ARBEITSAUFTRAG:
Gib bitte aus dem Text zur Zuckersteuer den Abschnitt wortgetreu wieder, der mit den Worten „In Deutschland gab“ beginnt und mit „Januar 1993 abgeschafft.“ endet.

VORGEGEBENER TEXT:
In Deutschland gab es bis 1993 eine Zuckersteuer. Im 19. Jahrhundert hatten viele europäische Staaten im Rahmen des Überseehandels Steuern auf importierte Produkte erhoben, darunter auch Zuckerrüben und Rohrzucker. Um Wettbewerbsverzerrungen innerhalb Europas zu vermeiden, hat der Gesetzgeber die Steuer zum 1. Januar 1993 abgeschafft.

In den vergangenen Jahren ist das Thema allerdings vermehrt gesundheitspolitisch diskutiert worden. Das liegt auch daran, dass immer mehr Länder eine solche Steuer in den vergangenen Jahren einführten: Frankreich, Ungarn oder Mexiko haben bereits Sonderabgaben für besonders süße Produkte. Für Schlagzeilen sorgte in diesem Zusammenhang auch die Weltgesundheitsorganisation (WHO), die im vergangenen Jahr öffentlich eine Steuer von 20 Prozent auf zuckerhaltige Getränke forderte. Gleichzeitig solle der Steuersatz auf Obst und Gemüse wiederum gesenkt werden. Die WHO will damit insbesondere die Verbreitung von Diabetes Typ 2 eindämmen. Die Organisation schätzt, dass die Zahl der Zuckerkranken zwischen 1980 und 2014 von 108 auf 422 Millionen Menschen angestiegen ist.

Zuckersteuer: Gröhe fürchtet soziale Spaltung

Bundesgesundheitsminister Hermann Gröhe (CDU) erklärte am Rande seiner Gesundheitsinformationsreise, bei der der Minister mehrere Gesundheitseinrichtungen und Institutionen besucht, dass er eine Zuckersteuer „skeptisch“ sehe. Man müsse sich „sehr genau überlegen“, ob man eine solche Steuer einführe. Ein Problem sieht der Minister darin, dass die Steuer sozial spaltend wirken könnte – schließlich könnten Zuckerprodukte für Geringverdiener dann weniger zugänglich werden. Gröhe bemerkte auch, dass es schwierig sei, Zucker von anderen gesundheitsschädlichen Produkten abzugrenzen. „Wenn wir eine Zuckersteuer bekommen, warum soll es dann nicht auch eine Steuer auf Alkohol oder Fett geben? Das ist schwierig zu bewerten ...“, sagte der Minister.

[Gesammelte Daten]

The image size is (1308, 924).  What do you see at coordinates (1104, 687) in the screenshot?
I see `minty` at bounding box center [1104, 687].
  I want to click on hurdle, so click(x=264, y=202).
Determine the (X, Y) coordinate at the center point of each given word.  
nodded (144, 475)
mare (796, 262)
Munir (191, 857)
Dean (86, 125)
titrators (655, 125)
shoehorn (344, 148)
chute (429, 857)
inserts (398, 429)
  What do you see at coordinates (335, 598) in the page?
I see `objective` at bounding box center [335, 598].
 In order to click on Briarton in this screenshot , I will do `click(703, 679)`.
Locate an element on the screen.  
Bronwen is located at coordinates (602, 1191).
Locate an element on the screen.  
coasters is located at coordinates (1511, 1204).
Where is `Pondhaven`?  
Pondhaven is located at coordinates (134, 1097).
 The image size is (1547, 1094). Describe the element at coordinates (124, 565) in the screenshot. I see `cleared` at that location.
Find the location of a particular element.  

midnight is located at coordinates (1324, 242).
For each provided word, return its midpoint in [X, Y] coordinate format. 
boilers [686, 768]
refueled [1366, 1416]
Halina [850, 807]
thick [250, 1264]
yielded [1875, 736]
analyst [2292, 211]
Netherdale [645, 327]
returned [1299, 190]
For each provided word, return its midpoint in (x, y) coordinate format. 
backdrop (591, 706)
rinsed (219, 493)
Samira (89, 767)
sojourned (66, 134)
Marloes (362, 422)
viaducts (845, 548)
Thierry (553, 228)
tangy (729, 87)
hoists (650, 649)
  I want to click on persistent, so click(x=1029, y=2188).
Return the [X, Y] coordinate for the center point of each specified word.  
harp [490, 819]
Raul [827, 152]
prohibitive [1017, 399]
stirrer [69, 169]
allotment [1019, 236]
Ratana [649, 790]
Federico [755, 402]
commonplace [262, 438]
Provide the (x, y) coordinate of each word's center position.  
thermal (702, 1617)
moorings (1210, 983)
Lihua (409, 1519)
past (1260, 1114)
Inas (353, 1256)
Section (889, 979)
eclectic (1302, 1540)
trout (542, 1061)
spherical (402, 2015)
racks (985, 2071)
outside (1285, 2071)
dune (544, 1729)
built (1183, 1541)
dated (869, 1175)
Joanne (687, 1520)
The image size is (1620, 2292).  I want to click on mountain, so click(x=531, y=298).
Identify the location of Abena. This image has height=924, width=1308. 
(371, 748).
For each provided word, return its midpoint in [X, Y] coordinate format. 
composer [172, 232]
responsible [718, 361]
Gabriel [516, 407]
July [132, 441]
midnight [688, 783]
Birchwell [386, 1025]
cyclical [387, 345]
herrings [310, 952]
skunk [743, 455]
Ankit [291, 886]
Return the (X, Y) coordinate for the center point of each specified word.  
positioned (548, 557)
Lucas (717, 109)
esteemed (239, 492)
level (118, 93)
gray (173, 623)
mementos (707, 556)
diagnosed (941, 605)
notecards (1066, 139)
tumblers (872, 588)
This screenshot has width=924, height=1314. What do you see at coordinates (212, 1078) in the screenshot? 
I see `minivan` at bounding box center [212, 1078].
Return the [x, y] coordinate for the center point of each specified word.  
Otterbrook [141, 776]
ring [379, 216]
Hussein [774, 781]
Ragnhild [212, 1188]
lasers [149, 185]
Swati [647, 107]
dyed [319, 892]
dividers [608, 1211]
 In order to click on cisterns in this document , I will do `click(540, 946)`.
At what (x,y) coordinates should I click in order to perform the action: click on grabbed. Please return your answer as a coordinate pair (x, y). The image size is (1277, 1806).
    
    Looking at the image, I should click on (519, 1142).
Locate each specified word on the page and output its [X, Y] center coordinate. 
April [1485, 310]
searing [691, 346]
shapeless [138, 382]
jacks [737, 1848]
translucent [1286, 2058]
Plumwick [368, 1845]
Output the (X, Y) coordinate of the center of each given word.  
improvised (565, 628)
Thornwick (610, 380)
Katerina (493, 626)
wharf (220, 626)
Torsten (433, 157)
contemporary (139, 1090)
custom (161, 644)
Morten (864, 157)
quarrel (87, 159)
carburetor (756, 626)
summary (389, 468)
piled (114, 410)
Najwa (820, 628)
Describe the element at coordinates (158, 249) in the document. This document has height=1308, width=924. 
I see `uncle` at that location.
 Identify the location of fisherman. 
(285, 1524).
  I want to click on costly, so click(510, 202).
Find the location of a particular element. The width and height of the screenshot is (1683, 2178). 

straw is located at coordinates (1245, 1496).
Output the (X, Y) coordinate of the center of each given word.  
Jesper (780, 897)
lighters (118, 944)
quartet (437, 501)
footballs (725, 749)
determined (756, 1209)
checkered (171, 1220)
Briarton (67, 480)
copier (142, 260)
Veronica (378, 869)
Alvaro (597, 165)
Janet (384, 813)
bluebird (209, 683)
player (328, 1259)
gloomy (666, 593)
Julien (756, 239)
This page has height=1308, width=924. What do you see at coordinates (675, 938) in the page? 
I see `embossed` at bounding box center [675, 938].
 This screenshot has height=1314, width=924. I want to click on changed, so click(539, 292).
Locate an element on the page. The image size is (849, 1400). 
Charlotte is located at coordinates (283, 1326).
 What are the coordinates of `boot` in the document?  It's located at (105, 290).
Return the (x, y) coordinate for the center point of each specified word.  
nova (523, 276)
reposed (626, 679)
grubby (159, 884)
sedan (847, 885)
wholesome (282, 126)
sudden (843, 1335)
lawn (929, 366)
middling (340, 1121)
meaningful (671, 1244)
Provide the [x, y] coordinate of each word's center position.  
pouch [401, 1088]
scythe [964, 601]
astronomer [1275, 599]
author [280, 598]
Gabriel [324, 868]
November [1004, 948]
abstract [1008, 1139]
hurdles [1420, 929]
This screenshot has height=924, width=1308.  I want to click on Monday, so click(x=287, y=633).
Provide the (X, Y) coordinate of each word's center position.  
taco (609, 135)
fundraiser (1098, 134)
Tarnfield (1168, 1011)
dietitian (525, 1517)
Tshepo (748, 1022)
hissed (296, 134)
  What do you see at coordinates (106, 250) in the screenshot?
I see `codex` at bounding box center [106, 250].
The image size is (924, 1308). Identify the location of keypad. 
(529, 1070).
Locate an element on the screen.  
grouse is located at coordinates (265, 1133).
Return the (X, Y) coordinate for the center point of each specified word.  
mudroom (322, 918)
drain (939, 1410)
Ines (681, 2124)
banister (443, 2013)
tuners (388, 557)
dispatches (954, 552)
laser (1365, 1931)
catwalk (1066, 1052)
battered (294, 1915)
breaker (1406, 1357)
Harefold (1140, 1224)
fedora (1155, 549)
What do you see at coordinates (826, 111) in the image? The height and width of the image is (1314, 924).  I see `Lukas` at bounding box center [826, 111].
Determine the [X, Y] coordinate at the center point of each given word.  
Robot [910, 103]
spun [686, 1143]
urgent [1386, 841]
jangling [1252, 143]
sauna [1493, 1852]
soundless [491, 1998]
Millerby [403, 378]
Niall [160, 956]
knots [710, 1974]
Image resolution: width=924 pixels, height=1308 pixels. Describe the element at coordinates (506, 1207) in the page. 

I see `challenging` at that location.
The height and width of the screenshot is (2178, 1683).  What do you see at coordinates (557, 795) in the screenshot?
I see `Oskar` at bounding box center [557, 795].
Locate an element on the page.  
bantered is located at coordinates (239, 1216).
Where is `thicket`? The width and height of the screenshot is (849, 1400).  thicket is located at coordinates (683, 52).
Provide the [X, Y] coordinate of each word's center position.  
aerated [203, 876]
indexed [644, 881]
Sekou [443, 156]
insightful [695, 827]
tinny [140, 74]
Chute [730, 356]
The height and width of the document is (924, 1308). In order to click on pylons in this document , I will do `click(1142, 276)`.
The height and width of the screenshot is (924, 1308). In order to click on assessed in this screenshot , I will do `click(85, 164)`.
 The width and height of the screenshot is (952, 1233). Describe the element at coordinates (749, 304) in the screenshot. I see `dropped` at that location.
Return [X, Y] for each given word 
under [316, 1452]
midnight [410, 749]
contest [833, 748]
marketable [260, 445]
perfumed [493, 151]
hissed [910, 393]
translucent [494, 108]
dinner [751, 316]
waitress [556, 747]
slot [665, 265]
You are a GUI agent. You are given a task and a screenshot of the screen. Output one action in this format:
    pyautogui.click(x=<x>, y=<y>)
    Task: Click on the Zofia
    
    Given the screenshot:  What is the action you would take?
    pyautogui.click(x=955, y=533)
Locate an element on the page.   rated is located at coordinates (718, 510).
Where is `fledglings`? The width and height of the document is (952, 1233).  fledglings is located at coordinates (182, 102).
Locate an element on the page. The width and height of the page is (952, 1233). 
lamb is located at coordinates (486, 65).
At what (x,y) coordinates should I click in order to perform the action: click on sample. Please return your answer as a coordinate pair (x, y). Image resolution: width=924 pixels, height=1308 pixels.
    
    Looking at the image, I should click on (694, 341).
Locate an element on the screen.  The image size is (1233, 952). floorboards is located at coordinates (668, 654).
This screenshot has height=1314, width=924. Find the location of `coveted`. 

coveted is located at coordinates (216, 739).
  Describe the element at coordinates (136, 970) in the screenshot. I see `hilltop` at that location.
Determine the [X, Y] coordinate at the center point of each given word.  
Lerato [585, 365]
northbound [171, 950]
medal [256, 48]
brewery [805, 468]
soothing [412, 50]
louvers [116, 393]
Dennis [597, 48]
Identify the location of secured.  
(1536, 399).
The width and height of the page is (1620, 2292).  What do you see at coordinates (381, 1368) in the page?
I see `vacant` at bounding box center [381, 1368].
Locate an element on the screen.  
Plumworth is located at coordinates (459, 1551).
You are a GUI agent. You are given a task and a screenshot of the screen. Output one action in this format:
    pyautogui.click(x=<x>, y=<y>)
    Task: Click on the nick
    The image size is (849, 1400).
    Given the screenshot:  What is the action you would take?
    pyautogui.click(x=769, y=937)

LÖSUNG:
In Deutschland gab es bis 1993 eine Zuckersteuer. Im 19. Jahrhundert hatten viele europäische Staaten im Rahmen des Überseehandels Steuern auf importierte Produkte erhoben, darunter auch Zuckerrüben und Rohrzucker. Um Wettbewerbsverzerrungen innerhalb Europas zu vermeiden, hat der Gesetzgeber die Steuer zum 1. Januar 1993 abgeschafft.